APC activation and substrate specificity are conferred by different activators: Cdh1 (Ccs52 in plants), Cdc20 (cell division cycle 20) and Ama1 in budding yeast.2,36 These proteins contain seven WD40 repeats and two APC binding motifs, a C-terminal isoleucine-arginine dipeptide (IR) motif, an N-terminal C-box, and cyclin-dependent kinase phosphorylation sites. In vitro, the conserved IR motif of Cdh1 and Cdc20 can interact with the TPR of Apc3 and Apc7.37,38 Recent results indicated that the activators bind to Apc3 subunit and also to Apc8/Cdc23.39 Both Cdc20 and Cdh1 can recognize the D-box in APC substrates.40 Cdc20 and Cdh1 function as adaptors to link the APC core and substrate. They can bind to Cdc27, Apc2 and Cdc23 though three sites: the IR motif, C-box and an unknown motif, respectively.39,41

Cdc20 protein accumulates in the S phase and peaks in level in mitosis. In late anaphase and G1, Cdc20 is targeted and degraded by APCCdh1. APCCdc20 activity is inhibited by early mitotic inhibitor 1 (Emi1) by the spindle assembly checkpoint and protein kinase A signaling. The degradation of Emi1 leads to the release of the inhibitory state of APCCdc20.2,36 The Arabidopsis genome contains five Cdc20 genes.42,43 Yeast two-hybrid assay revealed that at least five activators can interact with HBT/AtCdc27b/AtApc3.32

Cdh1 is another activator for APC. APCCdh1 activity is regulated by Cdh1, Cdh1 phosphorylation, Emi1 and other proteins. The Arabidopsis genome contains three Ccs52 genes.4244 The transcripts of three AtCcs52 genes, AtCcs52A1, AtCcs52A2 and AtCcs52B, are present at different phases: AtCcs52A1 and AtCcs52A2 transcripts are distributed from late M to early G2, whereas AtCcs52B transcripts are distributed from G2/M to M. Therefore, APC activators act consecutively in plants.40,44 The two isoforms of AtCcs52A regulate root development by different mechanisms. Mutant ccs52a1 plants show longer roots than do wild-type plants, with mutant ccs52a2 plants showing a shorter root. Although the two proteins AtCcs52A1 and AtCcs52A2 are functional homologues, their functions differ depending on their promoter activity in root development.
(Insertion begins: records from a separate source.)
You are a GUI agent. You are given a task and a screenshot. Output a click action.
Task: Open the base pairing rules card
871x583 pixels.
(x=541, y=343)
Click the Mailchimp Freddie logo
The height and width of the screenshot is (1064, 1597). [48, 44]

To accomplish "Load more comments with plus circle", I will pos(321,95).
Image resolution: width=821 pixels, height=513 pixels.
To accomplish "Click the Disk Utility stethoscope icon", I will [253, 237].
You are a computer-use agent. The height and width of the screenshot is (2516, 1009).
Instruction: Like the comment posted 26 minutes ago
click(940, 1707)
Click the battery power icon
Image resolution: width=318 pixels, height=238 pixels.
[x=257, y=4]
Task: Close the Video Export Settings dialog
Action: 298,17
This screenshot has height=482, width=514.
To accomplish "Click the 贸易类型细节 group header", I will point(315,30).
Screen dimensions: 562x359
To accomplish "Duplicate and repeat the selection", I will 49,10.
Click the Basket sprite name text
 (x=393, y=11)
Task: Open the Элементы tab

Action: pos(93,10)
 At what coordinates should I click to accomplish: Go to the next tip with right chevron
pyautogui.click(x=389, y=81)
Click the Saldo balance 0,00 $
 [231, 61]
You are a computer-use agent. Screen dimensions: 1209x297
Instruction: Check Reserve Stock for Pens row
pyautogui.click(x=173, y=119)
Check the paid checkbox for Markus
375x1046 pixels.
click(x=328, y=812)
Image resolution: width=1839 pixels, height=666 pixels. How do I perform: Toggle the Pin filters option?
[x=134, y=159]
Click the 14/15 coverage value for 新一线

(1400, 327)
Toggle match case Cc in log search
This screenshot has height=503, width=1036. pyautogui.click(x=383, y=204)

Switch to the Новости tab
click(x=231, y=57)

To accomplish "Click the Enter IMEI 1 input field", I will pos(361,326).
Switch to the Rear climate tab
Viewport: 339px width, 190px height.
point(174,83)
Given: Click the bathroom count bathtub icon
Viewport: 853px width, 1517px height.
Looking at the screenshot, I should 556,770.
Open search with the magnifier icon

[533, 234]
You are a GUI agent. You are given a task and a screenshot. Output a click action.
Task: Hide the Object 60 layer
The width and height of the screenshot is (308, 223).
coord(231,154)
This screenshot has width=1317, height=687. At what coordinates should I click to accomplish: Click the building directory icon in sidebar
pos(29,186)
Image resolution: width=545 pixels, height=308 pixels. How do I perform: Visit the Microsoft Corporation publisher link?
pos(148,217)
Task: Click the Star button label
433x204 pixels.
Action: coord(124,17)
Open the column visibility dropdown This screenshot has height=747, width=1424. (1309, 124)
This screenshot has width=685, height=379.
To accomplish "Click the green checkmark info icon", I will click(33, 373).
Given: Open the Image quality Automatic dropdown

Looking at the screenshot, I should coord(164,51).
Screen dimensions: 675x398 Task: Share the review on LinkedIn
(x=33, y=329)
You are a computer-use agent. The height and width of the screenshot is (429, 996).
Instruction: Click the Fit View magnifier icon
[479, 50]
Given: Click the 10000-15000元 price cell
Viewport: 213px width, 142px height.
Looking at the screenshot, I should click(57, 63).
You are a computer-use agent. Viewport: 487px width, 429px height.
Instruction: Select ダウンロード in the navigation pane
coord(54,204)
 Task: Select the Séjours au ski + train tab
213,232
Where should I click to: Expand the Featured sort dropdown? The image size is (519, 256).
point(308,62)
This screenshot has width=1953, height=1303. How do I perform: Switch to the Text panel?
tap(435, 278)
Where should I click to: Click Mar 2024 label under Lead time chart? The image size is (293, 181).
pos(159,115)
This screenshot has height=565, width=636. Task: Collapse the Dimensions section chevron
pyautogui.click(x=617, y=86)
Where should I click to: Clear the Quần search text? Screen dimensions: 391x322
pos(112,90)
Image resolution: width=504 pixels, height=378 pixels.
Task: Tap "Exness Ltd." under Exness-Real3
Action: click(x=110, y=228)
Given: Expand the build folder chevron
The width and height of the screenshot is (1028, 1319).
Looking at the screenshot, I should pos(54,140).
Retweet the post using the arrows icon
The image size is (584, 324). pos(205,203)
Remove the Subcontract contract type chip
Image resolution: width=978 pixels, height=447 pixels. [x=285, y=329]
AtCcs52A1 is expressed in the elongation zone to stimulate mitotic exit, and Ccs52A2 is expressed in the root meristem to maintain the mitotic silent state of the quiescent center.45 AtCcs52A2 transcription is restrained by E2Fe directly.46 In Arabidopsis, the presence of 2 APC3/Cdc27, 5 cdc20 and 3 Ccs52 genes confers numerous active forms of APCCdc20 and APCCcs52 depending on their subunit composition, but the promoter specificity confers different localizations of APCCcs52A during plant development.

APC substrate.

An estimated 10% of proteins are regulated by the ubiquitin-26S proteasome pathway; thus, ~26,000 target proteins can be ubiquitinated by E3. Two types of E3, SKP2 and APC, are involved in the plant cell cycle.28 The common structural motif of APC substrates, mitotic cyclins, is D-box, with the consensus amino acid sequence RxxLxxxxN. The arginine at position 1 and leucine at position 4 are highly conserved.2,47,48 The D-box can be recognized by an APC activator, Cdc20 or Cdh1. With the variability in the D-box sequence, the different mitotic cyclins can selectively interact with APC activators. To transition from metaphase to anaphase, several cell cycle inhibitors, such as cyclin B and securin, need to be degraded. In metaphase, cyclin B and the inhibitory protein of separase, securin, are ubiquitinated by active APCCdc20 and APCCdh1, respectively.2

In plants, the A- and B-type cyclins and securin are APC substrates and can be recognized in a D-box-dependent manner.30 For example, AtCycA2;3 acts as a negative regulator for endocycles. With mutation of the leucine at position 4 in the D-box, CycA2;3 protein accumulates and promotes mitosis and decreases the ploidy levels.49 In Arabidopsis, the presence of 21 mitotic cyclins, 8 activators and 5 Cdc20 and 3 Ccs52 proteins might be required for APC activity throughout the cell cycle.44 Both the D-box motif and the highly divergent N-terminal sequences are required for the interaction between AtCcs52 and cyclins. Substrates are recognized by the activator and can bind to an unknown site on the APC core.39 The targeted proteins are hydrolyzed by the protein-cutting machine, 26S proteasome.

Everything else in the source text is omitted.